#### Material provided ####

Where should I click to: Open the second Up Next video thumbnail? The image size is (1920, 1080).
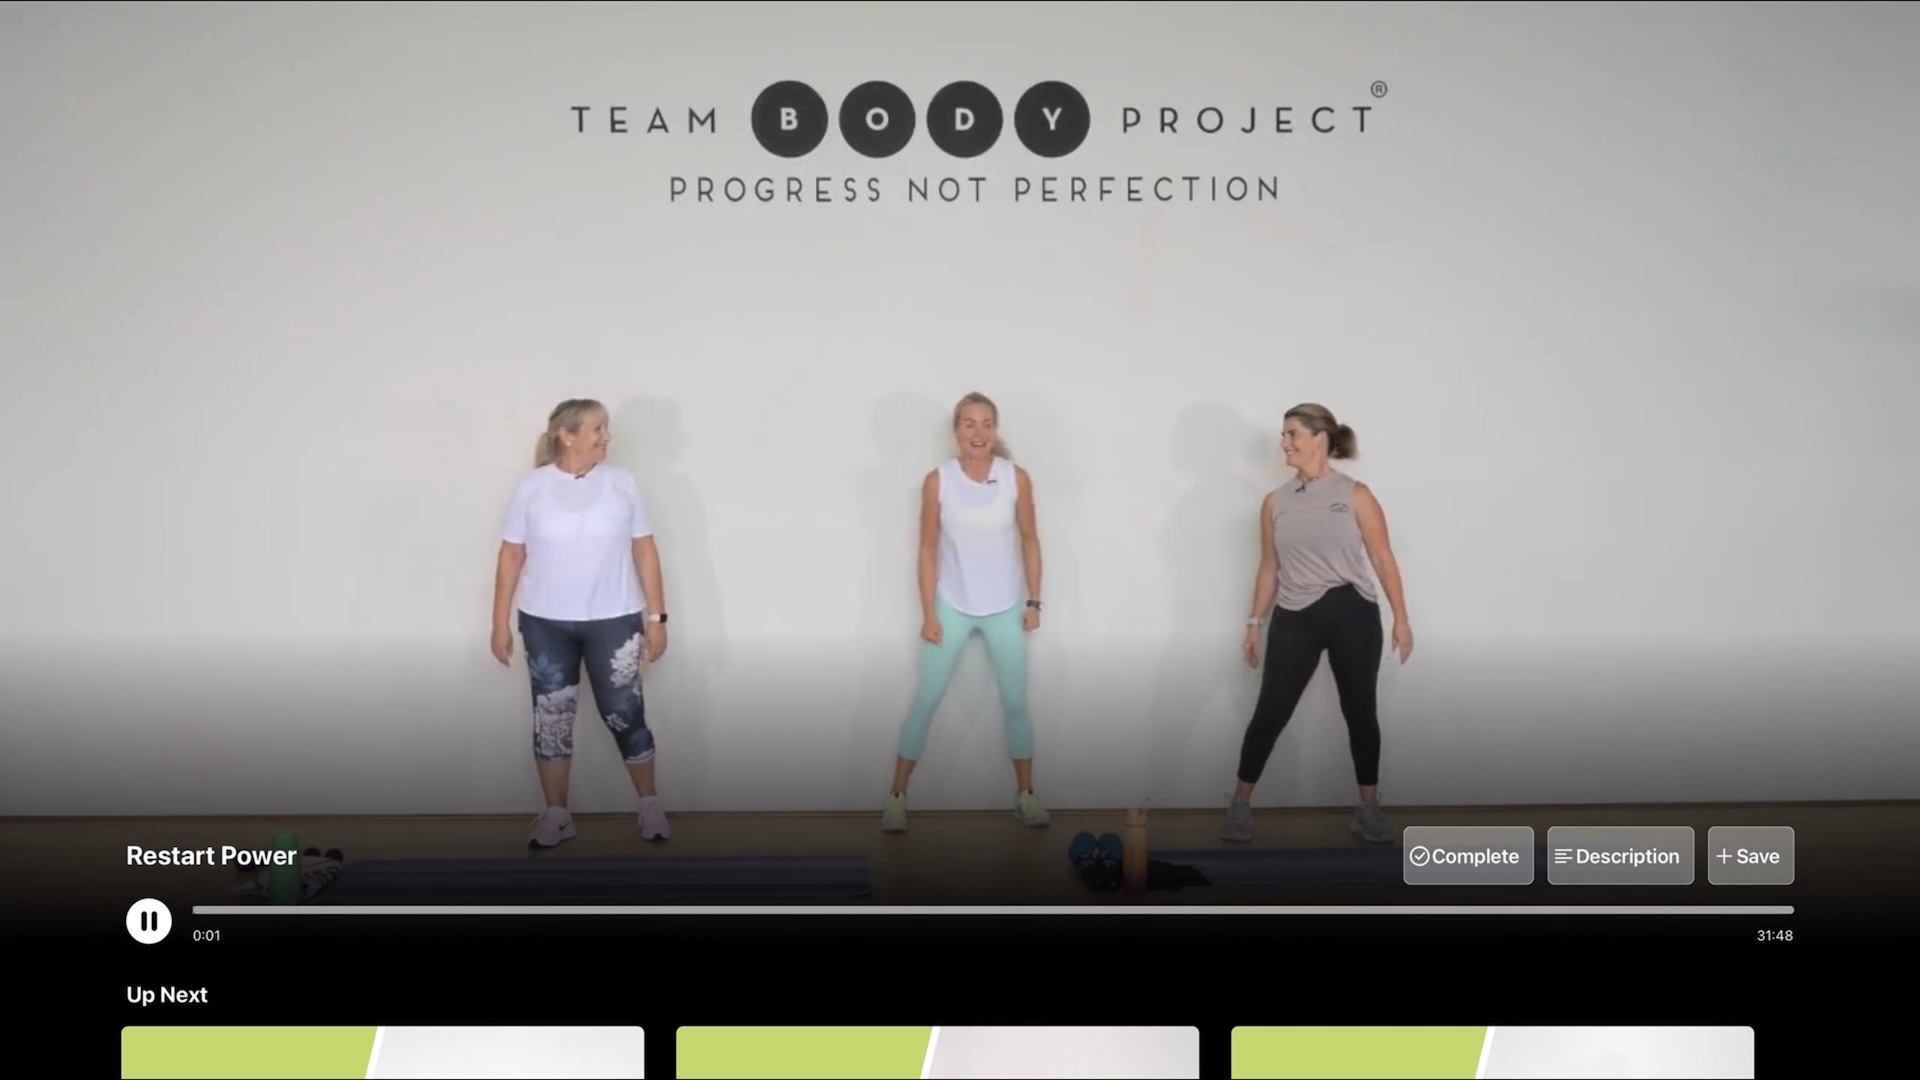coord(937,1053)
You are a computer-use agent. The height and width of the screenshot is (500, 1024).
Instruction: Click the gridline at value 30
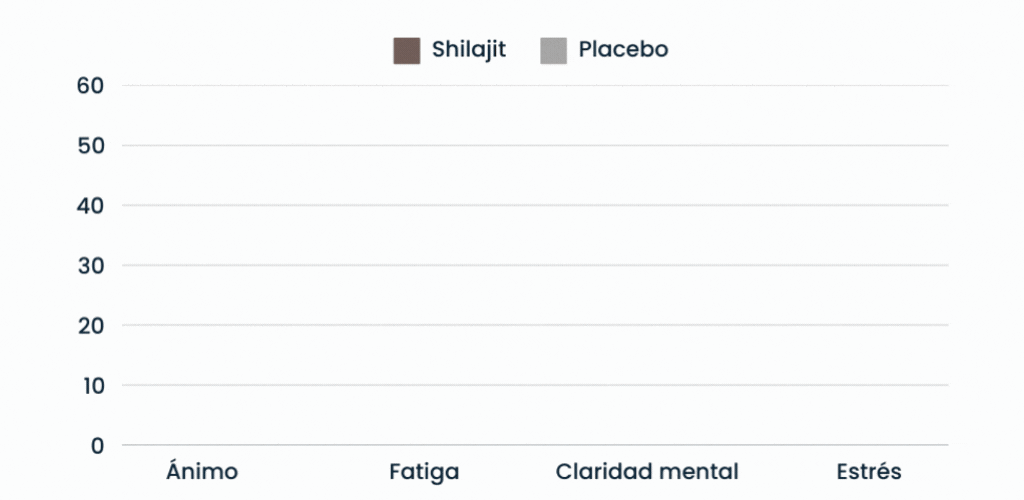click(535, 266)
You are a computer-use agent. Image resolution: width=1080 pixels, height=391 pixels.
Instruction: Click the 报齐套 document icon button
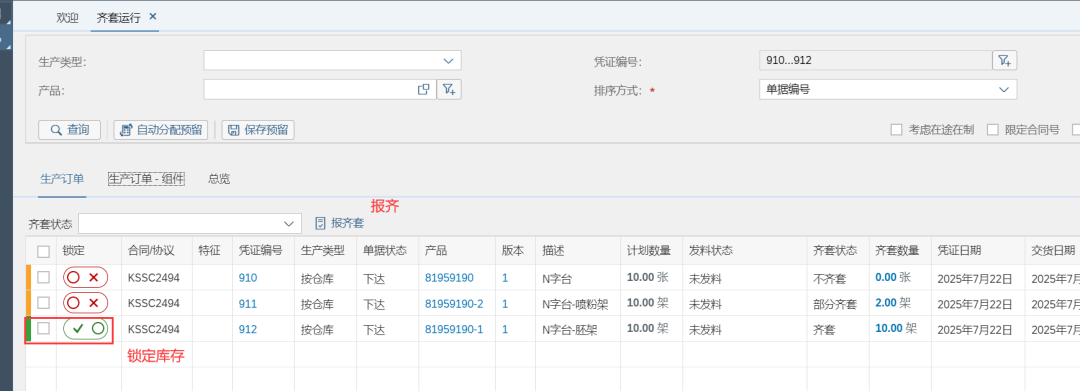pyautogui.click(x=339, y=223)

####

Your instructions –
Without any pictures, return the entries exactly as given.

Solution –
Where should I click to: Open the second Up Next video thumbnail? The image size is (1920, 1080).
coord(937,1053)
You are a computer-use agent. The height and width of the screenshot is (500, 1024).
Instruction: Click the gridline at value 30
click(535, 266)
You are a computer-use agent. Image resolution: width=1080 pixels, height=391 pixels.
Instruction: Click the 报齐套 document icon button
pyautogui.click(x=339, y=223)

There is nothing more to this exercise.